Turquie Syrie Arméniens Kassab suite
simone lafleuriel-zakri

A propos de Turquie et Syrie et Kassab voir surtout dernier paragraphe :

C’est un extrait l’article sur : JOL presse internationale à Turquie arméniens et Syrie mots clefs

Ci joint un extrait d’analyse sur JOL presse : international
……extrait :
La Turquie, base arrière des rebelles syriens
3eme paragraphe : question de JOL Press : Quelles sont les conséquences de ce soutien de la Turquie aux rebelles syriens ?

extrait : ………..

Laurent Leylekian : Si la Turquie est en ligne avec les Occidentaux quant aux fins à obtenir – le renversement du régime de Bachar al-Assad – elle n’est pas suivie par la communauté internationale quant aux forces sur lesquelles s’appuyer : la Turquie est la base arrière de mouvements islamistes radicaux. Ainsi, le Financial Action Task Force (FATF) – un organisme intergouvernemental de lutte contre le financement du terrorisme – a bien failli inscrire la Turquie, en février 2014, sur sa liste des pays non coopératifs.

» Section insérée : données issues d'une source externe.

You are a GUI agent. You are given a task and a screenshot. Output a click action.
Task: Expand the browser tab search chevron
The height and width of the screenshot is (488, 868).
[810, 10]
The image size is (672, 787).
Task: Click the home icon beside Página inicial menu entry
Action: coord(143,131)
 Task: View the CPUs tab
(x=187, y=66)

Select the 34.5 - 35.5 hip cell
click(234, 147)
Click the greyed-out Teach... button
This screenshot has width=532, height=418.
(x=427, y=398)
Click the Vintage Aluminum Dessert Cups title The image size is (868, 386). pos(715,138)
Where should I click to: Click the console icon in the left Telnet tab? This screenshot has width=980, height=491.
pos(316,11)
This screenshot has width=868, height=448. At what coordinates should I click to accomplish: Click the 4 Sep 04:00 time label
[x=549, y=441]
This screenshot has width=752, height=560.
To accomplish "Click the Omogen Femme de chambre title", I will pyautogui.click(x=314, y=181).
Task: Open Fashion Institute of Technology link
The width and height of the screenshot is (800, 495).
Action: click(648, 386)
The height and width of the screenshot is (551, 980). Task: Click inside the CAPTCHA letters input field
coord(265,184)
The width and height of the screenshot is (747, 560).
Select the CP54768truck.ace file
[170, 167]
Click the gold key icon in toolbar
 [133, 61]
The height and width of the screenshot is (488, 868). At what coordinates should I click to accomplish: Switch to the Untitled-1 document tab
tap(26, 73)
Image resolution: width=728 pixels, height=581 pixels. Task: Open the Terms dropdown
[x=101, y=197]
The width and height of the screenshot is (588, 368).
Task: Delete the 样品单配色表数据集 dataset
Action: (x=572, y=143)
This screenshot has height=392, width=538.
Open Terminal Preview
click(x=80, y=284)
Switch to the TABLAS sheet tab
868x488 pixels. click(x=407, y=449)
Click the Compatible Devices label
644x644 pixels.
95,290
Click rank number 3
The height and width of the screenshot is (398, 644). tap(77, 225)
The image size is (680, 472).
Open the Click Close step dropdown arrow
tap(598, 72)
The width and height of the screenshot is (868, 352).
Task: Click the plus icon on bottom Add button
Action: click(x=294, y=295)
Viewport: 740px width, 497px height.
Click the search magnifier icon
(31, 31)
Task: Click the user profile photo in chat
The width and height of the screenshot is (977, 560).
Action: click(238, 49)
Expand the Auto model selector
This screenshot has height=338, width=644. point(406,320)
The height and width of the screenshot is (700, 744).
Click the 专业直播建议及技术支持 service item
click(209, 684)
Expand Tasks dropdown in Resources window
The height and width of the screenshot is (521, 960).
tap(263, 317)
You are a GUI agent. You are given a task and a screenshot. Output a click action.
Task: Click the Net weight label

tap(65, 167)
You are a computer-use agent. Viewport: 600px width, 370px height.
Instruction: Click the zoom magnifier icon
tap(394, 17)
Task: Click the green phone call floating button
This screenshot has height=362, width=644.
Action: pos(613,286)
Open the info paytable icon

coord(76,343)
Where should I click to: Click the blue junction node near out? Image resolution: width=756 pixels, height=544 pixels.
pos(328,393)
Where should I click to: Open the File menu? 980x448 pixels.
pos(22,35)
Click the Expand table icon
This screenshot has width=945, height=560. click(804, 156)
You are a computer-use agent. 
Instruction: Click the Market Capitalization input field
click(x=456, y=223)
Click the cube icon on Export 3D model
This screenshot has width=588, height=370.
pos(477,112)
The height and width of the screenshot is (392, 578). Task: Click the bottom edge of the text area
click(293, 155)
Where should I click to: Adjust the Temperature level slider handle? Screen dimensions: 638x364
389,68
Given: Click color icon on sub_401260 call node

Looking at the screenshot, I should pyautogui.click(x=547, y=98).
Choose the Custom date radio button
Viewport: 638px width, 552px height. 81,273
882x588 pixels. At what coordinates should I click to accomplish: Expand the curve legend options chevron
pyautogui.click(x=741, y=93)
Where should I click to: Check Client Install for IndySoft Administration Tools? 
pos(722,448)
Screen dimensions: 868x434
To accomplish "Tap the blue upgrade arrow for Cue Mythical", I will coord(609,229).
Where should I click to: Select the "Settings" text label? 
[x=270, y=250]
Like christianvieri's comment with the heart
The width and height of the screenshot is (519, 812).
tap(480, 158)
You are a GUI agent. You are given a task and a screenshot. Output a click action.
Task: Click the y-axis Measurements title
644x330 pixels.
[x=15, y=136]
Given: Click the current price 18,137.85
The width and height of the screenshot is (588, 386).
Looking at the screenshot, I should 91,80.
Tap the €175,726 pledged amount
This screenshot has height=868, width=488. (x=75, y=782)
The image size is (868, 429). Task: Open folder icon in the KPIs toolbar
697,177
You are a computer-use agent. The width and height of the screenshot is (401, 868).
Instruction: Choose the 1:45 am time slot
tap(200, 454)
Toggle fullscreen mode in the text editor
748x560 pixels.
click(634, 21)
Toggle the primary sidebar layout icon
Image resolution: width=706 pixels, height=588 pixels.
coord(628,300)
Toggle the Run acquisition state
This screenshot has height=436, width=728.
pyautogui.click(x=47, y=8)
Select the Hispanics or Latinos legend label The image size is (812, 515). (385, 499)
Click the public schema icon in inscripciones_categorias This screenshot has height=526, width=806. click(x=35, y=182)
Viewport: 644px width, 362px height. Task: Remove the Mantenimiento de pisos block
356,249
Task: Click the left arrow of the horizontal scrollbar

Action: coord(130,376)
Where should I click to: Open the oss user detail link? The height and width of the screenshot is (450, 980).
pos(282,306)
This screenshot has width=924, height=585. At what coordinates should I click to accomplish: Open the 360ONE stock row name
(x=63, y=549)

Dans ce contexte, certains pays arabes pointent du doigt la volonté hégémonique de la Turquie dans la région. Et cette volonté de vouloir récréer la grandeur de l’empire ottoman est effectivement mise en avant par le Premier ministre turc.
JOL Press : La crise syrienne représente-t-elle un danger pour la sécurité interne de la Turquie ?

Laurent Leylekian : La Turquie affiche une stabilité qui n’est que de façade. Il est certain que l’afflux massif de réfugiés syriens contribue à déstabiliser le pays. Du reste, Ankara discrimine certains réfugiés, les alaouites, – qui n’ont pas accès aux soins, à un logement ou à de la nourriture – au profit des sunnites. Or, une telle ségrégation rejaillit sur certains citoyens turcs, les alévis, victimes de brimades.

Par ailleurs, à l’approche des élections municipales en Turquie, qui se tiendront le 30 mars, ces éléments sont exploités à des fins politiques sans que l’on sache vraiment dire si Gülen – le prédicateur de Pennsylvanie qui s’oppose à Erdogan – est réellement plus démocrate que lui.
JOL Press : Y’a-t-il d’autres facteurs à prendre en considération pour comprendre l’implication de la Turquie dans le conflit syrien ?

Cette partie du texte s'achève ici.